Prevents severe disease

Moderna's vaccine encodes for a prefusion stabilised form of the SARS-CoV-2 spike protein. The COVE study is testing mRNA-1273 at the 100-mcg dose level in 30,000 participants in the US, ages 18 and older. The company said 42% of the study population falls into medically high-risk groups, including advanced age and comorbidities such as diabetes, severe obesity and cardiac disease. Subjects were randomised to receive two doses of mRNA-1273, administered 28 days apart, or placebo. The trial's primary endpoint is the prevention of symptomatic COVID-19 disease, while key secondary goals include prevention of severe COVID-19 disease and prevention of infection by SARS-CoV-2.

Moderna noted that the independent data safety monitoring board informed it that COVE met the statistical criteria pre-specified in the study protocol for efficacy. The company added that for one of the secondary goals, 11 cases of severe COVID-19 were seen at the first interim analysis, all of which occurred in the placebo group. The drugmaker added that a review of available safety data "did not report any significant…concerns." Interim Phase I study data has shown that mRNA-1273 induced anti-SARS-CoV-2 immune responses, including neutralising antibodies and T-cell responses, in participants aged 18 to 55 years as well as in older adults.

Ready to ship

Moderna, which is developing mRNA-1273 as part of the US government's Operation Warp Speed programme, expects to produce about 20 million doses for the country this year, with millions of these doses already manufactured. "Assuming we get an emergency-use authorisation, we'll be ready to ship through Warp Speed almost in hours," Moderna president Stephen Hoge said, adding "so it could start being distributed instantly."

Moreover, mRNA-1273 can be stored for up to six months at -20 degrees Celsius, and it is stable in a normal fridge at temperatures of between 2 degrees Celsius and 8 degrees Celsius for 30 days, which means the company "can use existing distribution methods," chief medical officer Tal Zaks said recently. By contrast, Pfizer and BioNTech's BNT162b2 must be kept at ultra-low temperatures, posing a number of challenges for storage and distribution.

Meanwhile, Moderna said it would also use its data to seek authorisation in Europe and other regions.

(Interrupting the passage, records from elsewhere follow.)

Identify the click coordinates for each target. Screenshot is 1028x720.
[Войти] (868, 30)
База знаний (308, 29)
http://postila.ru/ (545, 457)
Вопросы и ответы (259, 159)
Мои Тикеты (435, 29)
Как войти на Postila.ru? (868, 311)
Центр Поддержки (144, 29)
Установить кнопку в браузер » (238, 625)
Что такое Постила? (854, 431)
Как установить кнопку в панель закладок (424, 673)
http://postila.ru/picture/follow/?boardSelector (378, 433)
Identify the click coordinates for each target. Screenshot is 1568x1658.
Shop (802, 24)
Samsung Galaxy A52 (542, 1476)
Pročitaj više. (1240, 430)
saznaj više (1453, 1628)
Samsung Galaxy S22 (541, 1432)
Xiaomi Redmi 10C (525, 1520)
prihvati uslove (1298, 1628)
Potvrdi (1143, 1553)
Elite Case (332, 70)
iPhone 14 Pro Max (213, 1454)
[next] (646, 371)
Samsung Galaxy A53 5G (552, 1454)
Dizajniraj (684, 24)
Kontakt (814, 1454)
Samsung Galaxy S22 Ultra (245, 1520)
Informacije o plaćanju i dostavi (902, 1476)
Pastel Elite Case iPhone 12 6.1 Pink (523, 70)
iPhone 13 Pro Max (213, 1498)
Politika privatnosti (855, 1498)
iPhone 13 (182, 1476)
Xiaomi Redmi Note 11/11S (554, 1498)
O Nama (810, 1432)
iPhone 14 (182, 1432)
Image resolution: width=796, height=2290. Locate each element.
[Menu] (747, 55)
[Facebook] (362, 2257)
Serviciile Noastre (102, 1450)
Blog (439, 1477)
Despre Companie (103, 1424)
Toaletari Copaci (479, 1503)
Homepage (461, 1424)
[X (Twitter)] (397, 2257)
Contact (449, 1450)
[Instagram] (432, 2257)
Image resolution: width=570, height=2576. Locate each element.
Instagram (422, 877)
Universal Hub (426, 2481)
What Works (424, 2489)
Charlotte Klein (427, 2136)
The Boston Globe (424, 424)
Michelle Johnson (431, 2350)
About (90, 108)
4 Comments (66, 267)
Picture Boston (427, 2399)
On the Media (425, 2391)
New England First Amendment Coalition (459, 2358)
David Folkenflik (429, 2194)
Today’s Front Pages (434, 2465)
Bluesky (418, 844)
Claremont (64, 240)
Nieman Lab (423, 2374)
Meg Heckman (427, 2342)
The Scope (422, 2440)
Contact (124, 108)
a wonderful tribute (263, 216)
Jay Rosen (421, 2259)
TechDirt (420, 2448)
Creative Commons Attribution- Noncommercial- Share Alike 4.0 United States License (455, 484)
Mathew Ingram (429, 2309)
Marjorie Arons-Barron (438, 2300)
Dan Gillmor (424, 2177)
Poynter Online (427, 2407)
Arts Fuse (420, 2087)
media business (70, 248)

On Monday, the European Medicines Agency launched a rolling review of mRNA-1273 following similar regulatory actions for BNT162b2, as well as AstraZeneca's AZD1222, for which late-stage trial results have yet to be released. An EU official indicated that the European Commission wants to reach a deal with Moderna for the supply of millions of doses of mRNA-1273 for a price below $25 per dose.

Regulators in the UK and in Switzerland are also conducting their own rolling reviews of Moderna's candidate. On Monday, the UK government  announced that it had secured 5 million doses of mRNA-1273, adding that if the vaccine meets safety and effectiveness goals, and is approved by the medicines regulator, it could be delivered to the UK as early as next spring with the potential for the government to procure more doses next year.